Why is the sector celebrating greater dependence on the public purse?

2 Nov 2018, 10:30

In the past, the government paid 50 per cent of the costs towards the training of apprentices aged 19 and over.

This rose to 67 per cent during the trailblazer pilot, then it rose again to 90 per cent in May 2017 once the new system was rolled out across England.

Now, to stimulate more demand from smaller employers, it is to rise to 95 per cent, in a surprise policy change announced by the Treasury this week.

In practice, this means employers will be contributing just five per cent of the costs towards apprentices for all new and existing staff, at all levels from two to seven.

Mark Dawe, the chief executive of the Association of Employment and Learning Providers was “ecstatic” at the decision.

It certainly is a significant concession, although AELP had been campaigning for the complete scrapping of employer fees and only at level two and three.

My own view is that reducing employer fees just 18 months into the programme is a mistake for four reasons:

1. Most providers admit that the employer co-investment requirement isn’t the biggest problem holding back starts. When surveyed, just 14 per cent of delegates at the AELP autumn conference this week said it was the biggest problem, compared with 37 per cent for the off-the-job training requirement. And, where fees are found to be holding back starts, what evidence is there that halving a £500 fee to £250 would change employer behaviour?

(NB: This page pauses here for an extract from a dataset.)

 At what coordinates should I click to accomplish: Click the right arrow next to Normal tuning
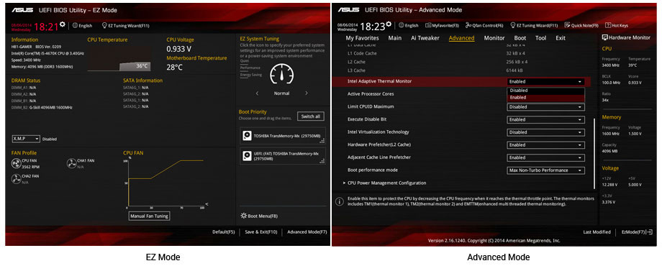(x=307, y=93)
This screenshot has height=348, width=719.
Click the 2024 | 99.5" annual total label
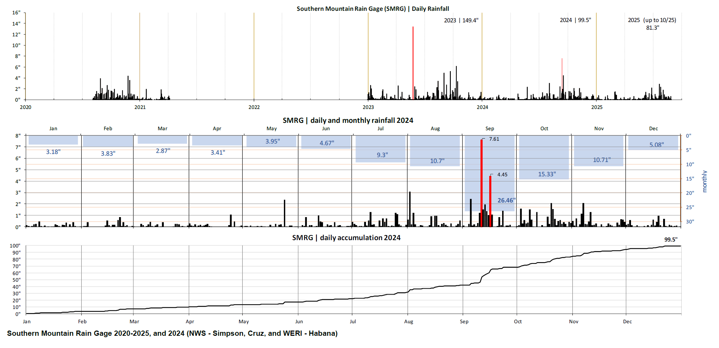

2. Tinkering with the co-investment fee damages the benefits of stability in the system, something most in the sector claim to want. It sends the message that, if employers hold out a little longer, the government will simply drop the fee all together.

3. Shifting the funding balance further away from fees in this way makes providers more dependent on public money for survival. Surely no business would want more eggs in that basket at present? It’s also forcing providers to turn away income from fees to be replaced with government funds, something the National Audit Office calls “dead weight”.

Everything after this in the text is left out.